IDSD2026 Poster Abstracts Poster Abstracts (93 abstracts)

Long-term health issues related to differences in sex development

Orit Futterman ¹ , Amit Eben Chaime ¹ , Moshe Phillip ^1,3 , David Ben-Meir ^1,2 & Liat de Vries ^1,3

Author affiliations

¹The Jesse Z and Sara Lea Shafer Institute for Endocrinology and Diabetes, Schneider Children’s Medical Center of Israel, Petach Tikva, Israel; ²Pediatric Urology Unit, Schneider Children’s Medical Center of Israel; ³Gray Faculty of Medical & Health Sciences, Tel Aviv University, Tel Aviv Israel

Background: Differences in sex development (DSD) comprise a heterogeneous group of conditions that require complex, lifelong management. Owing to their multifaceted nature, continuous follow-up and a holistic, multidisciplinary approach are essential. However, data regarding long-term health outcomes beyond childhood remain limited.

Objective: To assess general health status, metabolic outcomes, and therapeutic management in individuals with DSD followed at a tertiary pediatric center.

Methods: Clinical data were retrospectively collected from medical records and included demographic characteristics, medical history, medication records, anthropometric measurements, and laboratory findings.

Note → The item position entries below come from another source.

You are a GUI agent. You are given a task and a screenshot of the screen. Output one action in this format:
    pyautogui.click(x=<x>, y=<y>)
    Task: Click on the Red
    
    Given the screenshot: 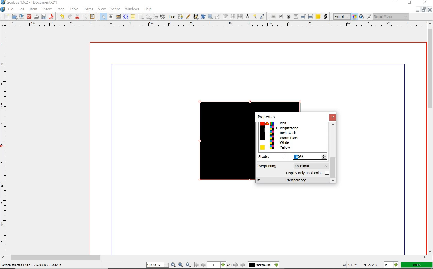 What is the action you would take?
    pyautogui.click(x=290, y=124)
    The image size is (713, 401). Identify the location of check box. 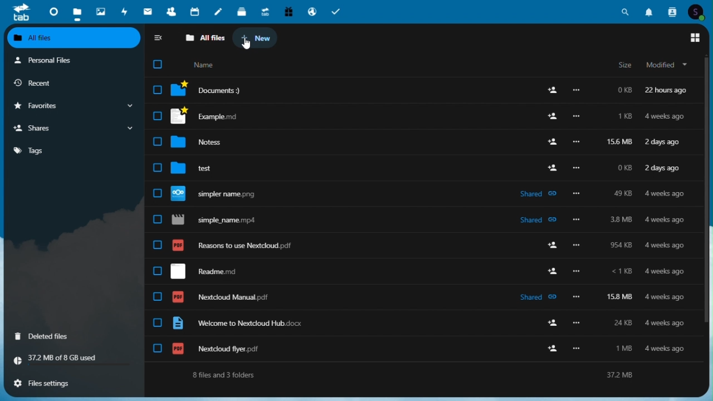
(155, 244).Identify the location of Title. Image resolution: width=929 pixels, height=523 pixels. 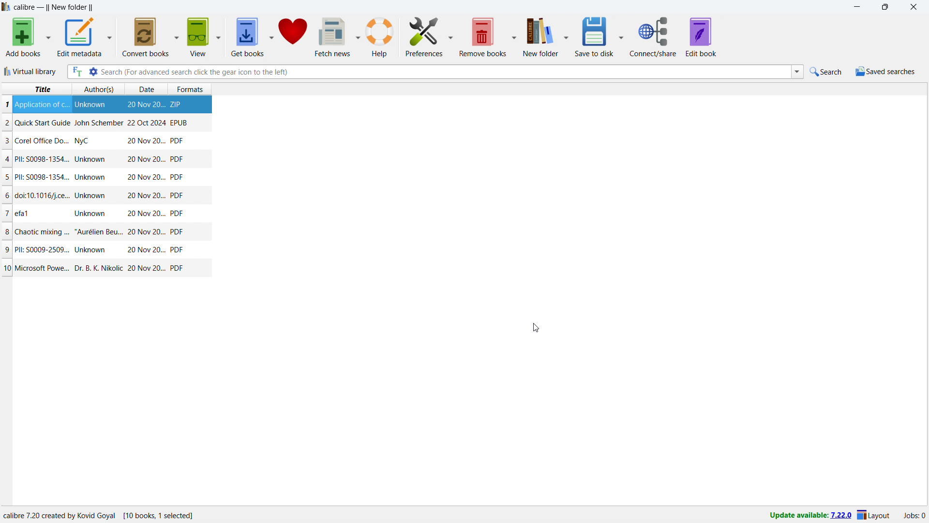
(23, 212). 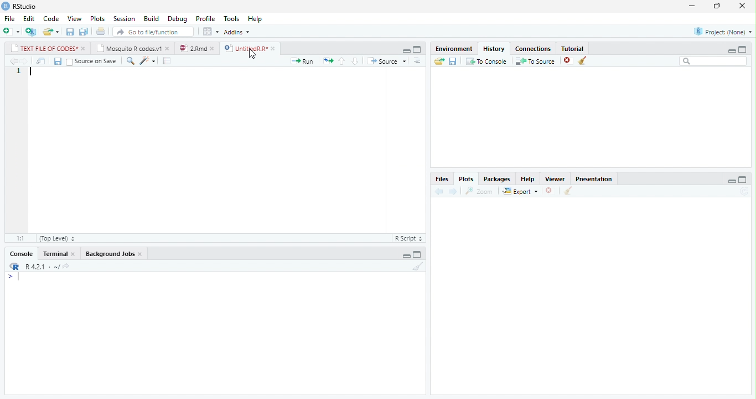 What do you see at coordinates (494, 48) in the screenshot?
I see `History` at bounding box center [494, 48].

Results: A total of 109 individuals with DSD (82.6% male) were evaluated over a median follow-up period of 16 years (range 6–35 years). The cohort included 73 patients with 46,XY DSD (66.9%), 15 with 46,XX DSD (13.7%), and 11 with sex chromosome DSD (9.2%). Karyotype data were unavailable for 10 patients (9.2%), including 3 who were referred but did not complete the recommended evaluation and 7 who were not referred for testing. Neuropsychiatric morbidity was identified in 20.2% of patients, acne before age 20 in 18.3%, dyslipidemia in 11%, and osteoporosis in 4.6%. Attention-deficit/hyperactivity disorder was the most prevalent psychiatric diagnosis, followed by anxiety disorders, autism spectrum disorder, developmental delay, depression, and obsessive–compulsive disorder. Chromosomal karyotype was significantly associated with the presence of dyslipidemia. Sixteen patients (14.6%) were lost to follow-up, and five (4.5%) continued hormone replacement therapy under primary care without structured specialist supervision.

Conclusions: DSD constitutes a chronic condition with significant long-term physical and mental health consequences, underscoring the need for lifelong, multidisciplinary care. The early emergence of morbidity reinforces this requirement. The loss of follow-up in approximately one-fifth of patients highlights the critical importance of structured and accessible transition to adult care services. Increased awareness is also needed to ensure completion of karyotyping and etiological evaluation in patients diagnosed in childhood with incomplete diagnostic assessment.